Nel 2011 erano soltanto 13 i comuni che chiedevano l’imposta di soggiorno, oggi sono 1.314. I comuni che la introdurranno cresceranno ancora nel 2025: 31 amministrazioni hanno già deciso di applicarla e altre 40 ne stanno discutendo. Gli aumenti delle entrate si spiegano anche con gli incrementi della tariffa, l’ampliamento dei periodi di applicazione e soprattutto con l’andamento positivo del turismo dovuto soprattutto alla sempre maggior presenza di persone dall’estero.
Quella che comunemente viene chiamata “tassa di soggiorno” in realtà non è una tassa, ma un’imposta. Le tasse vengono pagate dalle persone in cambio di un determinato servizio mentre le imposte sono un prelievo nei confronti di tutti i contribuenti, come accade con l’IRPEF, l’imposta pagata in base al reddito. La tassa di soggiorno è un’imposta perché viene pagata da tutti i turisti che decidono di soggiornare in una città. L’imposta fu introdotta nel 2011 dalla legge sul federalismo fiscale che consentì ad alcuni comuni di riscuoterla e soprattutto di deciderne le regole: quelli inclusi in questa lista sono i capoluoghi di provincia, le unioni di comuni, i comuni inclusi negli elenchi regionali delle località turistiche o le città d’arte.
La legge nazionale, dunque, fissa soltanto alcuni principi generali come la destinazione del ricavato, riservato in teoria agli investimenti sul turismo, e le soglie di pagamento. In generale i comuni possono chiedere al massimo 5 euro al giorno e nella maggior parte delle città gli importi dipendono dalla categoria della struttura. In alcuni casi l’imposta viene applicata una sola volta indipendentemente dalle notti di soggiorno e in tutti i casi va pagata direttamente presso la struttura dove si alloggia.
Nella legge di bilancio approvata alla fine del 2022 è stato stabilito che alcune città possano però superare la soglia dei 5 euro arrivando a un limite di 10: quelle che hanno un numero di presenze turistiche venti volte superiore rispetto alla popolazione media. I dati rilevati dall’ISTAT dicono che soltanto cinque città possono sfruttare questa possibilità: Rimini, Venezia, Verbania, Firenze e Pisa. A Roma, dove la tassa era stata introdotta nel 2010 con un decreto legislativo specifico, il limite massimo è di dieci euro.

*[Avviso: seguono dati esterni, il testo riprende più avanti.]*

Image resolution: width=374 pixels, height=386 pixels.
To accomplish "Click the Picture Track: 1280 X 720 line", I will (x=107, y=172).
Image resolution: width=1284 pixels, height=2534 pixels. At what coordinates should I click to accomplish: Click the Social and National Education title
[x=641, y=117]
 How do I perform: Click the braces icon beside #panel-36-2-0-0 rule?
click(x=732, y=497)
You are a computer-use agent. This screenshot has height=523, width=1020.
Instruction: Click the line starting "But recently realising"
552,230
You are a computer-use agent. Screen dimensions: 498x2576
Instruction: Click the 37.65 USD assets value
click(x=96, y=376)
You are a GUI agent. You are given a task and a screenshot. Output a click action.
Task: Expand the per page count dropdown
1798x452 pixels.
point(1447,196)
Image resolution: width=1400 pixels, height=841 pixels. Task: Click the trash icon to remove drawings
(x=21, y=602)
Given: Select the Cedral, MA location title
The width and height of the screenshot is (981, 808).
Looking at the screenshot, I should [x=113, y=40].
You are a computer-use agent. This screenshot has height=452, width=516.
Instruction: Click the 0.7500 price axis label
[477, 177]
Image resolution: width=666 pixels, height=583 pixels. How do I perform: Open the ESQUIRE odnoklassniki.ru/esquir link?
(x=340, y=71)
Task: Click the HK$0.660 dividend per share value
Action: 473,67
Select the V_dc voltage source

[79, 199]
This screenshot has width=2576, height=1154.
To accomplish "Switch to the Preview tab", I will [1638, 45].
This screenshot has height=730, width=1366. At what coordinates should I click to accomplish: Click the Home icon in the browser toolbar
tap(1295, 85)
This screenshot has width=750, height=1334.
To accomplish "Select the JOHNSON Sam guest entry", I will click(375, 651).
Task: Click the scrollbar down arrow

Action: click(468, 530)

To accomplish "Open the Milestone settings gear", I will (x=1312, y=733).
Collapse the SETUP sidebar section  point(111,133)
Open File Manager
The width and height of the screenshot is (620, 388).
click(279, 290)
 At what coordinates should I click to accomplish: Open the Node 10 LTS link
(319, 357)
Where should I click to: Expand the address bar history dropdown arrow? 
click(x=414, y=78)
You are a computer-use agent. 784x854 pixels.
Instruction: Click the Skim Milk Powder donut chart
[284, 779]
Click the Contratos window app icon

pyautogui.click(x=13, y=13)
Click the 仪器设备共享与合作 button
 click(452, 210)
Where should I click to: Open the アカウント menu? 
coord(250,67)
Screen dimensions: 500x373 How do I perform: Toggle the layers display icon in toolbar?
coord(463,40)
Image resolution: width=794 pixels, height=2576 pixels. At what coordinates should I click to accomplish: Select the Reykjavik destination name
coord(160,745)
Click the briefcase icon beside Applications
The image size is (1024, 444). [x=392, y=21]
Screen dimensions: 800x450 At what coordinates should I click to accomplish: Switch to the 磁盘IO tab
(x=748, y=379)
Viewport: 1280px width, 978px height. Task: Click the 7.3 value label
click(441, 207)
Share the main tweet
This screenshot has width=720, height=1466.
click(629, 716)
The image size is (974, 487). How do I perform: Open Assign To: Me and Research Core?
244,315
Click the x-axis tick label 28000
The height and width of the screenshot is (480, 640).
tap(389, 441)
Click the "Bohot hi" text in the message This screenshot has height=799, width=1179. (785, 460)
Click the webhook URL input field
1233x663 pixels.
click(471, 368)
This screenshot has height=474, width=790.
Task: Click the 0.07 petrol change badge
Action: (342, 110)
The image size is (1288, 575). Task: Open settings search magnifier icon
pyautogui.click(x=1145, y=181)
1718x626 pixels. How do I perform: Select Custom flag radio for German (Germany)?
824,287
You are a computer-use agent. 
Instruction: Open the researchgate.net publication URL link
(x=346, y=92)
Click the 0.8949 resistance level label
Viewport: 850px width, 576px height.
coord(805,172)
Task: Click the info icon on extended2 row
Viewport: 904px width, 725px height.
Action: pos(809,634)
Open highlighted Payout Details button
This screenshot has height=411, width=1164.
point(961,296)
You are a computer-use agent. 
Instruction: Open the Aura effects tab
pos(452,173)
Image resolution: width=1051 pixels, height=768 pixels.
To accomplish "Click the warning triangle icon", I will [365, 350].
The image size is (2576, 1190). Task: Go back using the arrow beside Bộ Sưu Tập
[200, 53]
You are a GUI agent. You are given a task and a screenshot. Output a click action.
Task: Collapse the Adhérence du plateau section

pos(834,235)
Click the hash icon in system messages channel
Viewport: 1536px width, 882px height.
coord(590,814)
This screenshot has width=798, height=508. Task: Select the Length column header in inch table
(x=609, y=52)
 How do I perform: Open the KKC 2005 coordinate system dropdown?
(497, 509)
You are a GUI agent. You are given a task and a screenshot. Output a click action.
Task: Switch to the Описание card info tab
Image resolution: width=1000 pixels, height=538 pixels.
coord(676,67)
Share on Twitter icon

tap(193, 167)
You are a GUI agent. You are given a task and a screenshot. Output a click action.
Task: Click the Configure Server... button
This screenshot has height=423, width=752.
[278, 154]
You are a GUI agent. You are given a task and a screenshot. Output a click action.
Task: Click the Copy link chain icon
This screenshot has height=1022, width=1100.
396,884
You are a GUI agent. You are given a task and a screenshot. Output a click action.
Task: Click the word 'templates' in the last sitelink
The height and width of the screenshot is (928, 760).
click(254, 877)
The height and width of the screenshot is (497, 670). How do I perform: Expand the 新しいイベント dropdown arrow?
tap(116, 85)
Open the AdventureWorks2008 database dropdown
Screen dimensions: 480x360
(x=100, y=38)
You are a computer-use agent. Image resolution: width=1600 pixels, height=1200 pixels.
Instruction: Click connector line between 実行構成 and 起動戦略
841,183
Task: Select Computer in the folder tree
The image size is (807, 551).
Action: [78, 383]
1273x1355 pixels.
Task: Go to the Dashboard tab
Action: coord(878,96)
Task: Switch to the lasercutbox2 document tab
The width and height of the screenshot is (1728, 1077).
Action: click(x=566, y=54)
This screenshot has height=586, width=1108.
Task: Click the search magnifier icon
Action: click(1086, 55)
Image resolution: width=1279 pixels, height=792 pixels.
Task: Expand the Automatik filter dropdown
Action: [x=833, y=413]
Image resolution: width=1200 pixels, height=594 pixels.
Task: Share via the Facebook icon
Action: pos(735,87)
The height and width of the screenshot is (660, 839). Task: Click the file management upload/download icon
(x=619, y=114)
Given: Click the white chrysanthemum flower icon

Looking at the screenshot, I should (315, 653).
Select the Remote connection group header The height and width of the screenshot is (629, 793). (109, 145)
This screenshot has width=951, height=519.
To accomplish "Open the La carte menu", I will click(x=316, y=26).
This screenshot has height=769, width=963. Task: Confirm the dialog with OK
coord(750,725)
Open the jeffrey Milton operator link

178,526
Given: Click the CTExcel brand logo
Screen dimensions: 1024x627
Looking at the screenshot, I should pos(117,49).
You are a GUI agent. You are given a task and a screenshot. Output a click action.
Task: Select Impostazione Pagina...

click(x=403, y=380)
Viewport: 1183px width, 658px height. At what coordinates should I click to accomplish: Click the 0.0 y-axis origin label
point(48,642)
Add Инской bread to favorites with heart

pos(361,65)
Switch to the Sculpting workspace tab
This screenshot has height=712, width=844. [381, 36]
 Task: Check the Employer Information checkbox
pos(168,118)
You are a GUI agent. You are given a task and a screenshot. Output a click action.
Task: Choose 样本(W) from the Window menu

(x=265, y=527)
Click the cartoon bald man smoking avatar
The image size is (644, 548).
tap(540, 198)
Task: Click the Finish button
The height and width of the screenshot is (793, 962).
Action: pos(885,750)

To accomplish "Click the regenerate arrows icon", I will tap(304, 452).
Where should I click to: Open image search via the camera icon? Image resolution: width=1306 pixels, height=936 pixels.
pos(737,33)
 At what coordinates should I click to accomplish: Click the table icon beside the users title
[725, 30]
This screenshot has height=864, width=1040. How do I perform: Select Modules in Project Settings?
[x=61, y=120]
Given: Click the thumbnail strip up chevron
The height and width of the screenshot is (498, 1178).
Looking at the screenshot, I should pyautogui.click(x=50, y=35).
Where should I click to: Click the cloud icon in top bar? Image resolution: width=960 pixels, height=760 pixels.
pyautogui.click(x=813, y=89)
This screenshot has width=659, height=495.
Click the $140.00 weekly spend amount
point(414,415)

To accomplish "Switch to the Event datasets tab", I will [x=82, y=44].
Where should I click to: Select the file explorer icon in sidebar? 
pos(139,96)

Con la legge di bilancio del 2024 è stata prevista un’ulteriore modifica, stabilendo che dal 2025 i comuni interessati potranno prevedere un aumento fino a 2 euro per notte di soggiorno a persona. È stato anche stabilito che il gettito derivante dell’imposta di soggiorno possa finanziare dall’inizio del 2024 anche i costi per il servizio di raccolta e smaltimento dei rifiuti. La tassa è oggi al centro di una nuova discussione tra governo, comuni e associazioni per rivederne tra l’altro importi, sistema di calcolo e destinazione degli incassi. Ma soprattutto, è sempre più concreta la proposta di estendere a tutti i comuni la possibilità di introdurre la tassa di soggiorno: il governo ha detto apertamente di puntare a questa soluzione.
Anche se il gettito dovrebbe essere usato solo per investimenti legati al turismo, per molte città, e soprattutto nei comuni più piccoli, i soldi incassati sono essenziali per chiudere il bilancio in pareggio. Per questo la tassa viene utilizzata non solo per la promozione del territorio. Vengono finanziati eventi di tutti i tipi, non solo turistici, oppure in un’interpretazione ancora più estensiva vengono sistemate le strade, le reti idriche e altri servizi sfruttati solo in parte dai turisti. Non essendoci controlli su come i soldi vengano spesi, di fatto queste entrate sono un modo piuttosto semplice per risolvere difficoltà economiche o buchi di bilancio. Massimo Feruzzi, responsabile dell’Osservatorio nazionale sull’imposta di soggiorno, ha spiegato al Sole 24 Ore che questa imposta è «ormai considerata dai comuni uno strumento essenziale per acquisire risorse» la maggior parte delle quali viene però utilizzata «per interventi non turistici».